Molecular basis of inhibition of the amino acid transporter B0AT1 (SLC6A19)

Abstract

The epithelial neutral amino acid transporter B⁰AT1 (SLC6A19) is the major transporter for the absorption of neutral amino acids in the intestine and their reabsorption in the kidney. Mouse models have demonstrated that lack of B⁰AT1 can normalize elevated plasma amino acids in rare disorders of amino acid metabolism such as phenylketonuria and urea-cycle disorders, implying a pharmacological approach for their treatment. Here we employ a medicinal chemistry approach to generate B⁰AT1 inhibitors with IC₅₀-values of 31-90 nM. High-resolution cryo-EM structures of B⁰AT1 in the presence of two compounds from this series identified an allosteric binding site in the vestibule of the transporter. Mechanistically, binding of these inhibitors prevents a movement of TM1 and TM6 that is required for the transporter to make a conformational change from an outward open state to the occluded state.

Fig. 1. Endogenous contributions to leucine transport in the B⁰AT1 flux assay.
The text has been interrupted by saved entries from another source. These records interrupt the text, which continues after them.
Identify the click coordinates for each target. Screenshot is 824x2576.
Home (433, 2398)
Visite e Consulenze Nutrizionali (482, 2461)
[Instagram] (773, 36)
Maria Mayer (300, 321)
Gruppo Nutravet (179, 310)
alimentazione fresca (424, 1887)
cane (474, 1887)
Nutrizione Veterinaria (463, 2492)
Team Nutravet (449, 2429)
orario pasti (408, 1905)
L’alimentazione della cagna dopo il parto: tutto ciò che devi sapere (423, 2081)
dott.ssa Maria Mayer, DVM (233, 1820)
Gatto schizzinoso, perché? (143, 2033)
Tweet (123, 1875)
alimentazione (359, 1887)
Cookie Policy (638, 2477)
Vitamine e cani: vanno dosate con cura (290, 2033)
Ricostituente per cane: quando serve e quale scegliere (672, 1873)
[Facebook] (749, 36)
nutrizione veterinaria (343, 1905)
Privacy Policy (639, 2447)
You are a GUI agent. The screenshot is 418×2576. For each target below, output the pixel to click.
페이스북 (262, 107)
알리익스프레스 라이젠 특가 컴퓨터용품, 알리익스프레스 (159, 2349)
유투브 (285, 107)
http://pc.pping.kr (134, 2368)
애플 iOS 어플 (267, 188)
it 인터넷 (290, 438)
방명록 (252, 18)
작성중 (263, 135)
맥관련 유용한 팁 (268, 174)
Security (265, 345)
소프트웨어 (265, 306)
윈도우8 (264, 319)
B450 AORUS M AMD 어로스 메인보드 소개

L-leucine transport was characterized in CHO-BC cells using uptake of 150 µM L-[¹⁴C]leucine. a Uptake of L-leucine was measured in the presence (yellow) and absence (green) of Na⁺. An apparent increase of Na⁺-independent leucine transport is observed after application of increasing concentrations of B⁰AT1 inhibitor cinromide. L-Leucine transport is blocked incompletely due to endogenous transport activities. b The Na⁺-independent endogenous transport can be blocked by LAT1 inhibitor JPH203. The Na⁺-dependent component of L-leucine uptake that is sensitive to inhibition by GPNA (γ-glutamyl-p-nitroanilide) was assigned to ASCT2. The remaining transport activity was assigned to B⁰AT1. Transport components are indicated by colour. c In the presence of GPNA (3 mM) and JPH203 (3 µM), the remaining Na⁺-dependent transport activity is completely blocked by cinromide. (d) IC₅₀ of cinromide as determined with the optimized assay. All data shown as mean ± SD, individual datapoints were overlayed in all bar graphs (n = 3, n referring to individually seeded cell culture dishes used for each condition or concentration).

Fig. 2. Structure-activity relationships of SLC6A19 inhibitor JX98.

For each chemical modification the remaining transport activity (measured at 150 µM L-leucine) in the presence of 30 μM inhibitor is shown as a violin plot (n = 10, referring to individually seeded wells) with median (white dot), SD (whiskers), minimum and maximum (violin body) indicated. Better inhibitors result in lower residual activity. Green violins represent improvements, red violins undesirable modifications. Uninhibited cells and inhibition by 30 µM cinromide served as controls for the experiments. More details can be found in Table S1.

Fig. 3. Pharmacological properties of optimized B⁰AT1 inhibitors.

Structures of the optimized inhibitors are shown above. L-Leucine transport activity was determined by FLIPR assay (closed symbols) and by radioactive L-leucine uptake assay (open symbols) in CHO-BC cells at the indicated inhibitor concentrations (n = 6, n referring to individually seeded cell culture dishes or wells). Data are shown as mean ± SD. Uninhibited cells and inhibition by 30 µM cinromide served as controls for the experiments.

Fig. 4. Overall structure of the ACE2-B⁰AT1 bound with inhibitors.

a Cryo-EM map of the full length ACE2-B⁰AT1 heterodimer in complex with inhibitors. ACE2 and B⁰AT1 bound with JX225 (coral) are represented in sky blue and orange, respectively, while ACE2 and B⁰AT1 bound with JX98 (magenta) are shown in darker blue and pink, respectively. The structural comparison of JX225 and JX98 is presented in the box. b The inserts of the cryo-EM map of the human ACE2-B⁰AT1 complex show the density corresponding to JX98 and JX225 color-coded in magenta and coral, respectively. c Positioning of JX98 and JX225 in the ACE2-B⁰AT1 complex. Both JX98 and JX225 are centrally located within the presumed transport pathway. d, e The binding mode of JX225 in B⁰AT1 is shown, highlighting hydrogen, halogen and hydrophobic interactions. f, g The binding mode of JX98 in B⁰AT1 is presented, with schematic diagrams illustrating the interaction environment, following the same representation as in (d, e).

Fig. 5. The movement of TM1 and TM6 and the role Trp56.

A comparison is drawn between the apo structure of B⁰AT1 (PDB: 6M18) when bound with JX225 (a) and JX98 (b), respectively. The apo structure of B⁰AT1 is shown in green, while the ligand-bound structures are shown in orange (JX225) and pink (JX98). The alterations in the positions of TM1 and TM6 are depicted in the middle and right panels. JX225 (a) and JX98 (b) are represented in coral and magenta, respectively.